Trump Has Also Empowered Police Violence

[Content Note: Police abuses; violence.]

I often say that Donald Trump didn't invent white supremacy, but he has done his damnedest to empower white supremacists.

The same sentiment is operable regarding what the "law and order candidate" has wrought: Trump did not invent police abuses of their badge, but he is doing everything in his unrivaled power to condone, defend, and abet those abuses.

It started during his campaign and was present throughout, from saying police should jail protesters to suggesting the necessity of martial law in Chicago, which has continued into his presidency.

His presidency has been peppered with the empowerment of police abuses, including having the Justice Department "review" police reform agreements; delivering a fascist speech in front of a crowd of uniformed police officers during which he "joked" that police should hurt suspects in their custody; pardoning "constitutional sheriff" Joe Apraio; considering hiring "constitutional sheriff" David Clarke; and authorizing increased militarization of the nation's police forces, despite the fact that police in battle gear "can actually lead to an escalation in violence."

It's not just that Trump has failed to prioritize the much-needed police reforms begun under the Obama administration which Hillary Clinton promised to continue. It's that Trump has deliberately unwound what progress had been made and actively seeks to empower militarized, abusive police forces.

So when we see things like a nurse being roughly detained in a Utah hospital for refusing to break the law on the order of a police officer, we must put it in the context of a presidency which has signaled tolerance of abuses precisely like it.

The background: Detective Jeff Payne wanted nurse Alex Wubbels to draw blood from an unconscious patient in her care who had been injured in a car accident that killed another driver. But, because the patient is unconscious and Payne does not have a warrant, she cannot legally draw blood. Payne doesn't care, threatening to jail Wubbels for interfering with a criminal case if she refuses to get him the sample, and telling her: "I either go away with blood in vials or body in tow."
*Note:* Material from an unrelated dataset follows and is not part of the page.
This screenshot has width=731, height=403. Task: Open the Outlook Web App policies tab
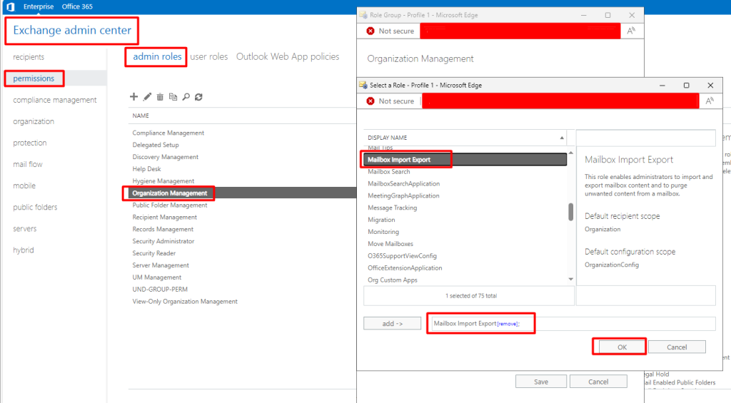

Video Description: Alex Wubbels, a young, white, female nurse at University Hospital in Salt Lake City, stands in an administrative area of a hospital. She is holding a cell phone and a piece of paper. A white male doctor (I think) stands near her, holding a phone. On the other end of her phone, on speaker, is a man who seems to be a hospital administrator or attorney. At least two male police officers are off-camera.

"Brad," she says into her cell phone, "I'm just putting you on speaker so you can—" Gestures to paper and begins speaking to police officer. "So, I have this— It says: 'Obtaining blood samples for police enforcement from patients suspected of being under the influence.' Okay? This is something that you guys agreed to with this hospital. The three things that allow us to do that are if you have an electronic warrant, if the patient consents, or patient under arrest, and neither of those things— The patient can't consent; he's told me repeatedly he doesn't have a warrant; and the patient is not under arrest."

She pauses, waiting. When no response comes, she continues, "So, I'm just trying to do what I'm supposed to do. That's all, so..."

A male police officer off-camera says, "Okay. So I take it without those in place, I'm not going to get blood? Is that—am I fair to surmise that?"

Through her phone comes a male voice, reassuring her she's doing the right thing. She says she doesn't know why the police officer is blaming her. The voice on the phone asks the officer, "Why are you blaming the messenger, sir?"

"She's the one that has told me no," the officer replies.

"Yeah, but sir, you're making a huge mistake right now," says the voice from the phone. "Like, you're making a huge mistake, because you're threatening a nurse—"

"Okay. No, we're done. We're done. You're under arrest," says the officer, and he grabs for Alex. Everything gets very chaotic onscreen as Alex backs away to try to avoid being manhandled by the officer, who continues to grab at her. There is lots of loud crosstalk.

"This is not okay!" Alex yells. She screams for help and screams at them to stop. The officers chase her out a door and grab her and handcuff her. It is incredibly difficult to watch.

The Salt Lake Tribune reports:
A University of Utah police officer and Department of Public Safety officers, who provide security for the hospital, were present at time of the arrest and did not intervene.

As he stands in the hospital parking lot after the arrest, Payne says to another officer that he wonders how this event will affect an off-duty job transporting patients for an ambulance company.

"I'll bring them all the transients and take good patients elsewhere," Payne says.

...Wubbels said she has heard anecdotally of other health care workers being bullied and harassed by police, and that these videos prove that there is a problem.

...Wubbels, who was not charged, said she has watched the footage four or five times and said, "It hurts to relive it."
None of this is okay. Not the police officer demanding that a nurse break the law; not threatening to arrest her; not detaining her in a most traumatic fashion; not trying to abuse the constitutional rights of the patient; not saying that he will take patients to another hospital (as opposed to the closest one); not talking about "transients" and "good patients" as mutually exclusive groups; none of it.

This is a police officer who is totally out of control. And he is certainly not alone.

We have a citizenry who is increasingly fearful of the police, and a president who wants it that way. Nothing good comes from that.